Earlier this month, Leyton Orient hosted an event with Show Racism the Red Card. It is the eighth consecutive year Leyton Orient has partnered with the anti-racism education charity to deliver this event. Over 100 pupils and teachers from Aldersbrook School attended the afternoon which included a workshop and panel discussion with Orient players Macauley Bonne and George Elokobi and ex-professional player, Jason Lee.
Dean Gibson, Parent Support Advisor, Aldersbrook School said: "We were more than happy to attend the event today having been lucky enough to have had the experience a few years ago. The children gain valuable information and certainly food for thought and the teachers are always delighted with the presentation and interaction with the hosts and the players. It's an excellent workshop and as an Orient fan, I'm always happy to visit the stadium, especially in the name of work!"
Afterwards, we spoke to Macauley, George and Jason about the event and why they were keen to be involved.
Can you tell us about the event:
Jason Lee (JL): “Show Racism the Red Card gathers support from the football community, especially football clubs, and invites local school children in for a workshop to learn about racism.”
George Elokobi (GE): “It was amazing, the questions and the turn out from the kids was really good today. It’s great to see a club like Leyton Orient is making it their priority to be part of campaigns like this. It’s good to see workshops like this are put in place to educate the next generation to make them aware of what’s happening in the world.”
Why did you want to get involved in the event today?
Macauley Bonne (MB): “I wanted to help the younger generation learn about what’s happening with racism in the modern game, and not just in football but in everyday life too. I think sharing my experiences and getting it off my chest was really important. I’m not really a big speaker of what I’ve experienced, but hopefully speaking about my past will let them know it’s OK to speak up.”

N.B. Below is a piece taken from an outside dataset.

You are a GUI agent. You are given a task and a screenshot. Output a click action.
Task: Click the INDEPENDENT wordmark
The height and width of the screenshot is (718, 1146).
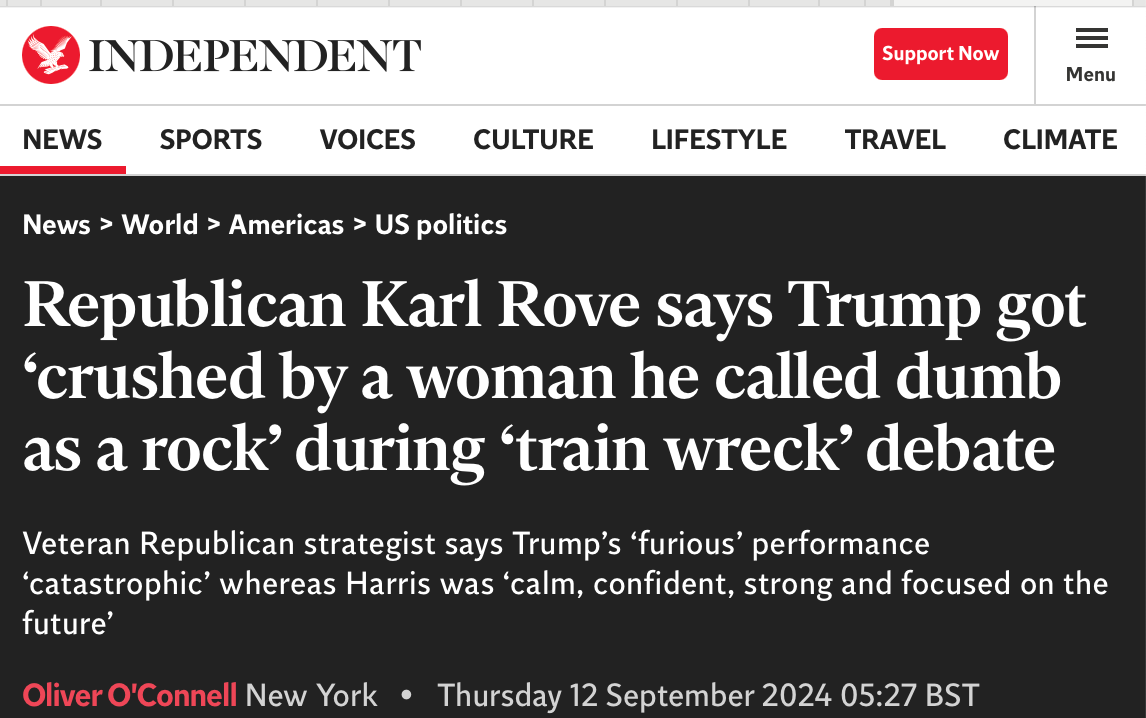[255, 56]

GE: “Because I’ve suffered racism in the past, I feel like I need to tell my story to educate the younger generation. It’s all about the education, to educate them to recognise when they are being racially abused or when they are being treated differently.”
What do you think the pupils got out of today?
JL: “They got the chance to chat to current professional players like Macauley and George, and me, who they wouldn’t know - but maybe their parents would! We spent time with them, engaged with them and answered questions and made it as interactive and as fun as possible. But most importantly it is an educational workshop, so they would have learnt how racism has affected people before them, and hopefully they can learn from other people’s experiences. Some of the kids had some great questions today; ‘when did it start?’ ‘How did it start?’ And ‘what can we do to eradicate it?’
MB: I hope we’ve helped them to understand when they suffer racist abuse towards them, or they hear of it, to report it as it needs to be dealt with, because racism can’t be left alone.”
Why are events like this important?
JL: “At the Professional Football Association we support Show Racism the Red Card, we educate our current players. I think the only thing you can do is to keep educating people and hoping that they take on board the messages and how hurtful it can be to be discriminatory towards someone else. We’ll always need to continue to do events like this. When we stop it will be when we’ve won the war on racism. There has been improvement over the years, there has been improvement within football, but we’re still fighting the fight. Young people are the future so the sooner you start and the earlier you get into young minds hopefully you’re creating a better world.”